Operationalising private sector
Offsetting is not intended to replace efforts to reduce GHG emissions. However, it can be considered a transitional strategy that accelerates progress towards carbon neutrality.
Studies show that companies that put a price on their carbon tend to be among the most ambitious in their carbon reductions and often use the VCM as a tool to show their commitment to carbon neutrality.
By so doing, reluctant companies may be motivated to commit to climate targets by the accessibility of carbon markets as a climate mitigation tool.
Due to lower abatement costs and high sustainable development benefits, the majority of carbon credit supply comes from developing countries.
Private sector players and the VCMs have long been subjected to allegations of greenwashing and offsetting has often been described as a ‘modern trade in indulgences’. Such allegations are the core reason for carbon standards.
Carbon standards thus provide a means to ensure that mitigation projects, and resultant carbon credits, are credible.
These standards become a form of self-regulation with civil society and corporations collaborating to define the quality criteria for voluntary climate engagement.
The current carbon standards take different approaches to measuring GHG reductions and removals but all have the in common the following criteria: defining project categories and eligibility, additionality, the setting of reference levels or baselines against which emission reductions and removals are to be assessed, monitoring emissions and displacements, managing the risk of reversals through discounts and buffers, verification and certifications, sustainable development co-benefits, and participation and consultations.
These are guidelines that seek to ensure the credibility of credits generated by projects.
However, these guidelines are not always full-proof, which is why carbon buyers must still undertake due diligence in programmes or projects from which they procure carbon credits.
In addition to the standards as a means to ensure the credibility of the carbon credits, various efforts are also in place to rate the quality of offsets in terms of their GHG integrity and sustainable development value.
These efforts are a response to the risk associated with carbon market commoditisation.

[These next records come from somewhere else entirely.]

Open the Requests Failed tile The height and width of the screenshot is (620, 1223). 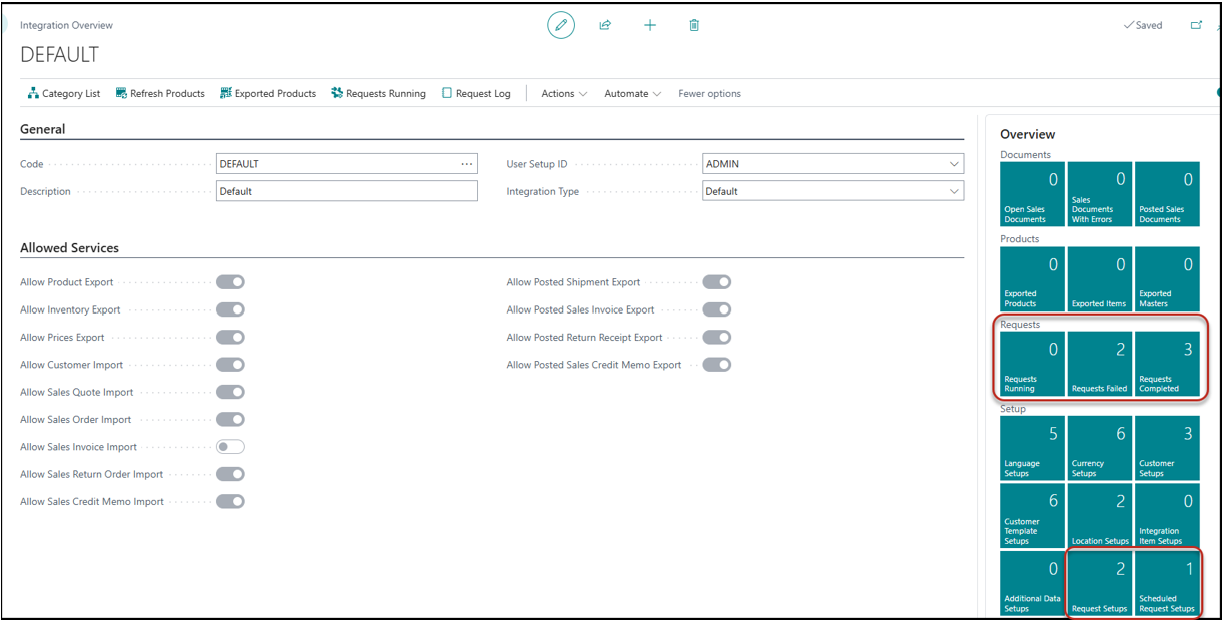pyautogui.click(x=1099, y=365)
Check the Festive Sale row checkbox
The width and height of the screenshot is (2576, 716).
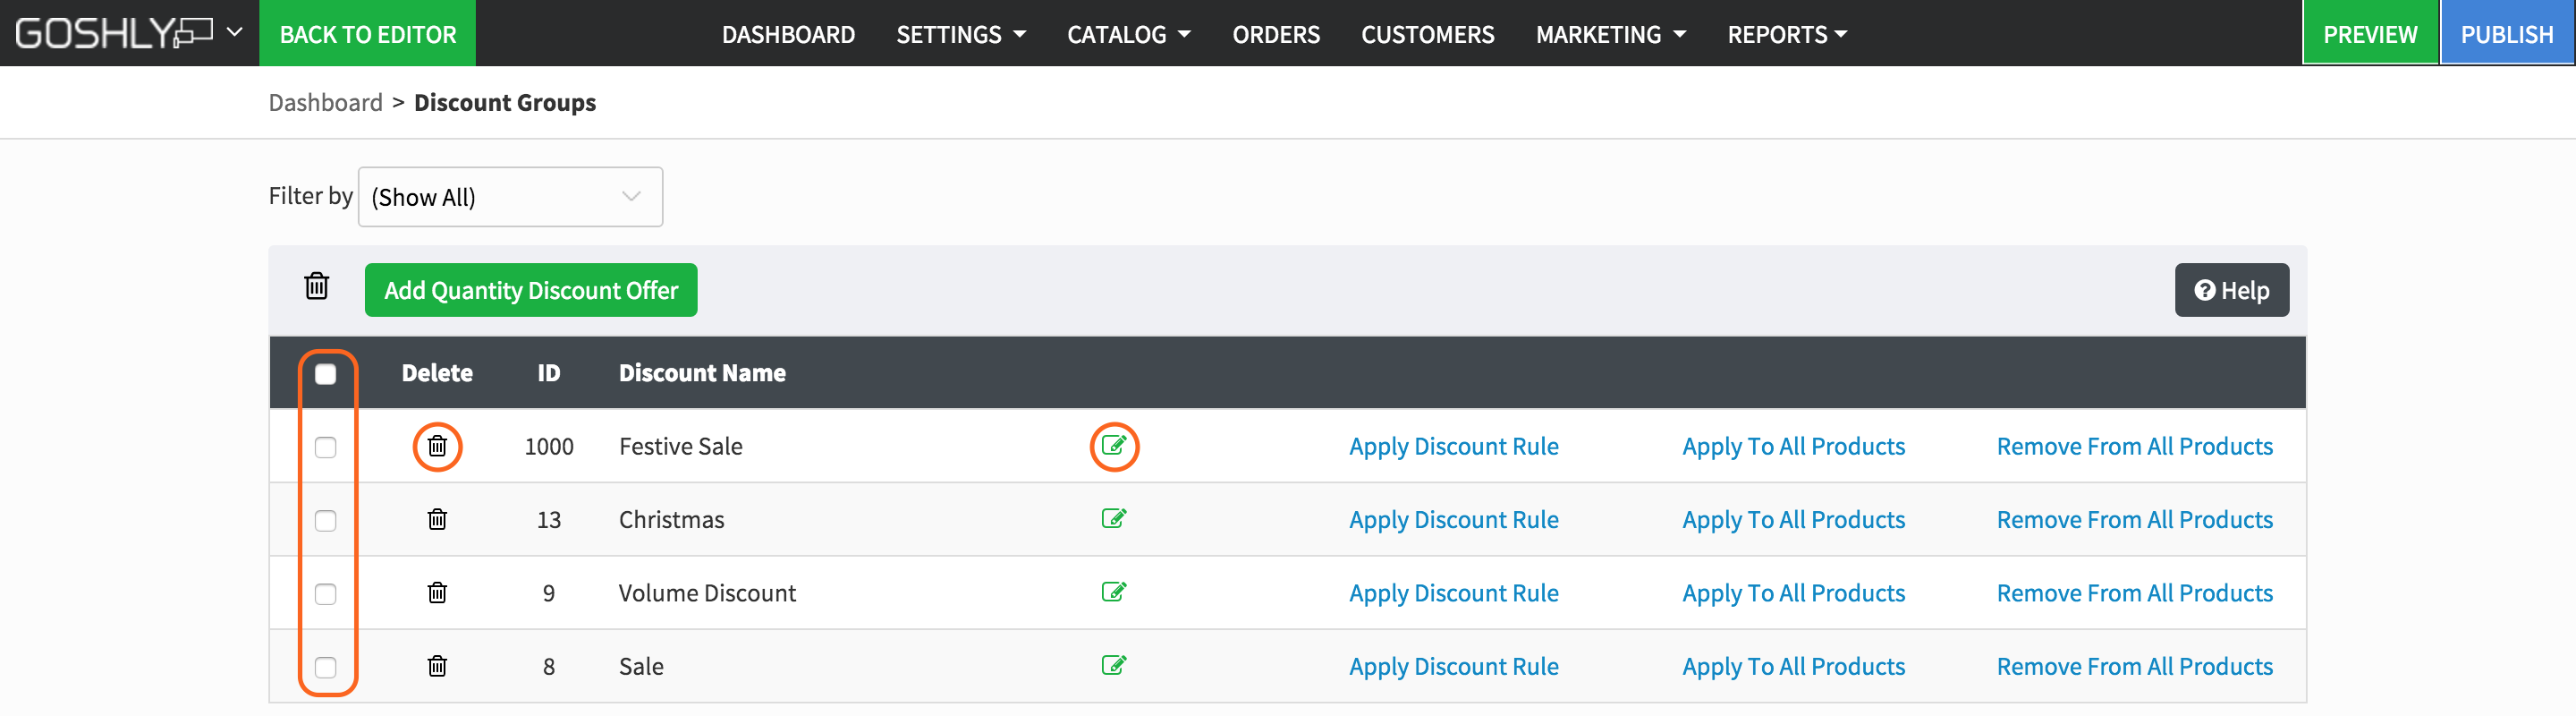[x=325, y=447]
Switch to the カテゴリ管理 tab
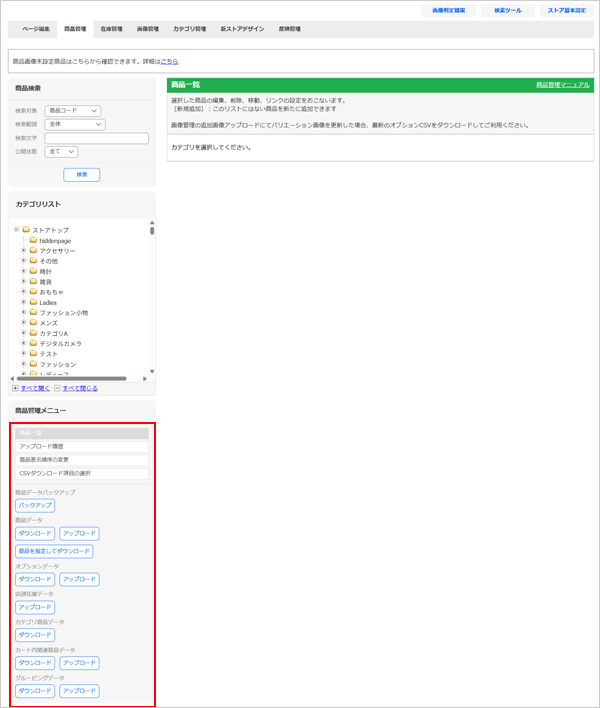Viewport: 600px width, 708px height. [x=189, y=29]
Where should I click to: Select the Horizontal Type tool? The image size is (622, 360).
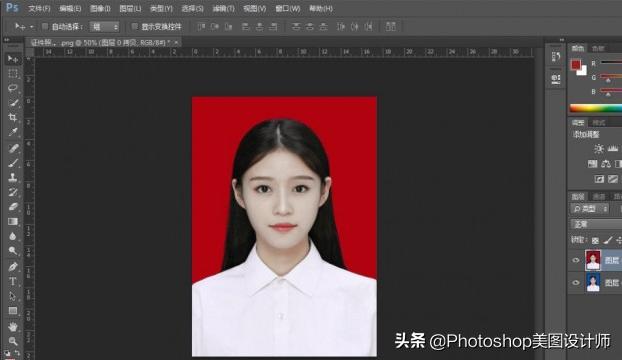tap(13, 281)
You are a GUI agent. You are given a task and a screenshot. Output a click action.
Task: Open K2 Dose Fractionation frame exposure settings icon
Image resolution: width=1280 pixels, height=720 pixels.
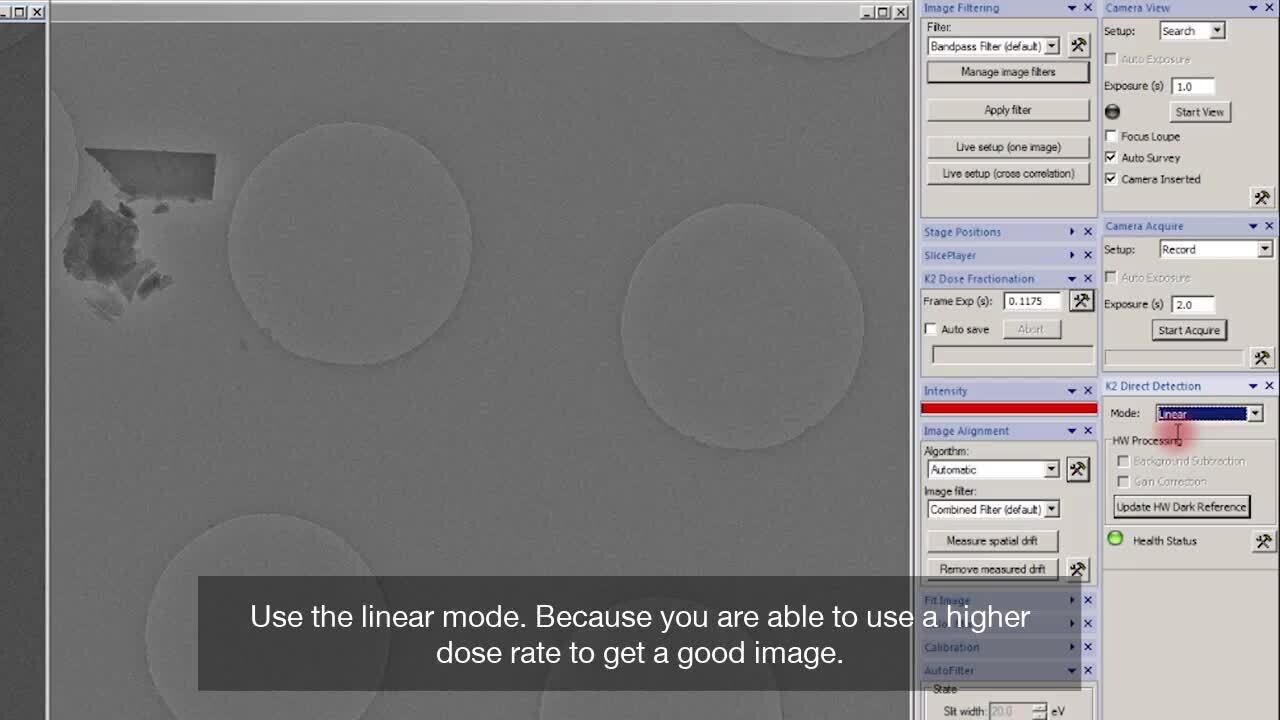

While the commodification of carbon credits has significant potential to be a conduit for unprecedented investment in mitigation projects,
VCMs are more than mere financial contingencies. This is because they involve local communities and thus have the potential to alter (positively or negatively) their livelihood conditions.
However, the success of carbon projects ultimately depends on responsible project proponents and a ready market to pay fair prices including premiums for projects with high co-benefits and clear sustainable development attributes.
Moreover, where VCMs follow a rights-based approach that recognises the customary and statutory rights of local communities, projects can empower local stakeholders by providing them agency over natural resources within their locale and opening access to additional financial resources.
Therefore, community involvement and engagement in the design and benefits from the carbon projects remain imperative.
What next?
This new shift in developing a carbon trading framework presents an opportunity for Zimbabwe and developed countries to have access to and control over climate finances generated through the carbon market system.
It also ensures that there is equal understanding, inclusion and consensus on global climate finance governance systems among governments, climate entrepreneurs, private sector players, civil society and most importantly, communities.
This is also a new path towards promoting transparency in carbon trading that is often marred with technical deficiencies and complexities, lack of access to information, dishonest accounting and failure to honestly declare revenue by project developers.
While the CCFZ is still new, it stands to be seen if the revenue generated from carbon credit trading will be beneficial to all stakeholders involved, including local communities.